The most general classical orthogonal polynomials are balanced \(_4\Phi_3\)’s. These have a divided difference operator which substitutes for the derivative applied to Jacobi polynomials. Brown and Ismail found an inverse for this operator. The present paper deals with this inverse. The authors start with the action of the derivative on the ultraspherical polynomials. One formula they use is the expansion of \(e^{ixt}\) as a series in ultraspherical polynomials. They then take the continuous \(q\)-ultraspherical polynomials times the \(_0\Phi_1\) \(q\)-Bessel functions and an appropriate extension of the remaining coefficients, and study the resulting function. It is a new extension of the exponential function. This exponential function is used to define \(q\)-Appell functions with respect to the divided difference operator mentioned above.

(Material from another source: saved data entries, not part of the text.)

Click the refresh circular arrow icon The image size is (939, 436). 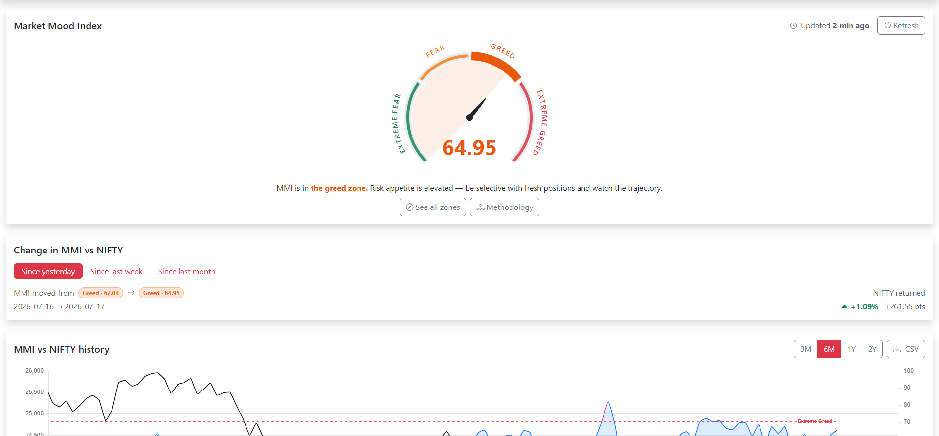pyautogui.click(x=887, y=25)
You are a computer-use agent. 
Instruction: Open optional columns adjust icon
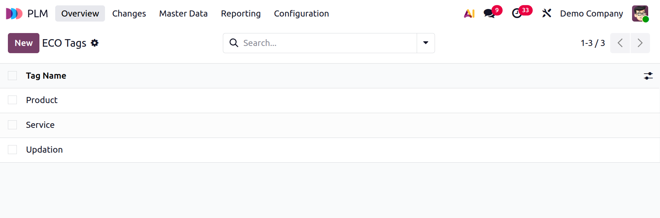(x=648, y=76)
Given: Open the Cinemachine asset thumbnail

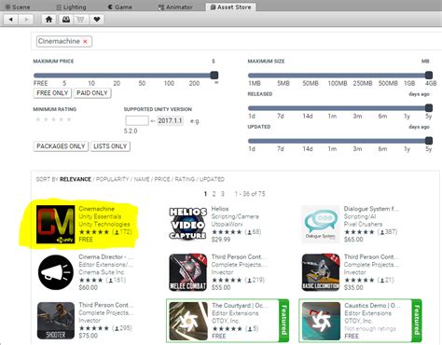Looking at the screenshot, I should [x=55, y=225].

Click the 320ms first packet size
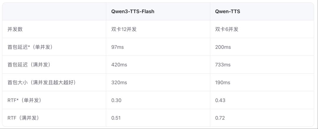tap(119, 82)
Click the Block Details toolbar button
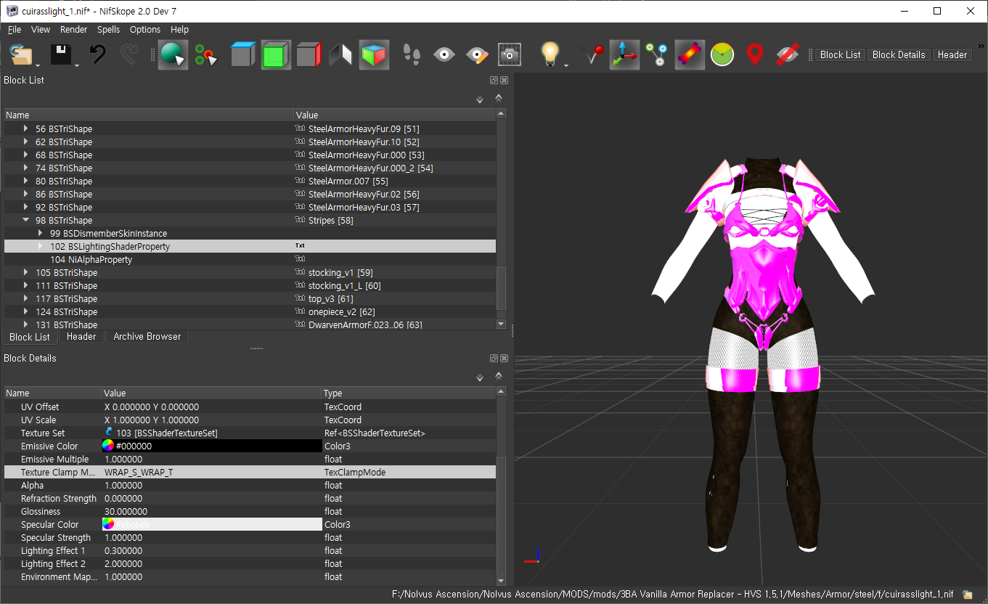 (x=898, y=54)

In still unpublished work, Al-Salam has shown that the continuous \(q\)-Hermite polynomials of Rogers are the only such \(q\)-Appell polynomials which are orthogonal. \(q\)-Lommel polynomials, which had been studied more than 10 years ago by Ismail, arise in a very natural setting here.
Reviewer: R.Askey (Madison)

MSC:

39A70 Difference operators
33D45 Basic orthogonal polynomials and functions (Askey-Wilson polynomials, etc.)
45E10 Integral equations of the convolution type (Abel, Picard, Toeplitz and Wiener-Hopf type)
42C10 Fourier series in special orthogonal functions (Legendre polynomials, Walsh functions, etc.)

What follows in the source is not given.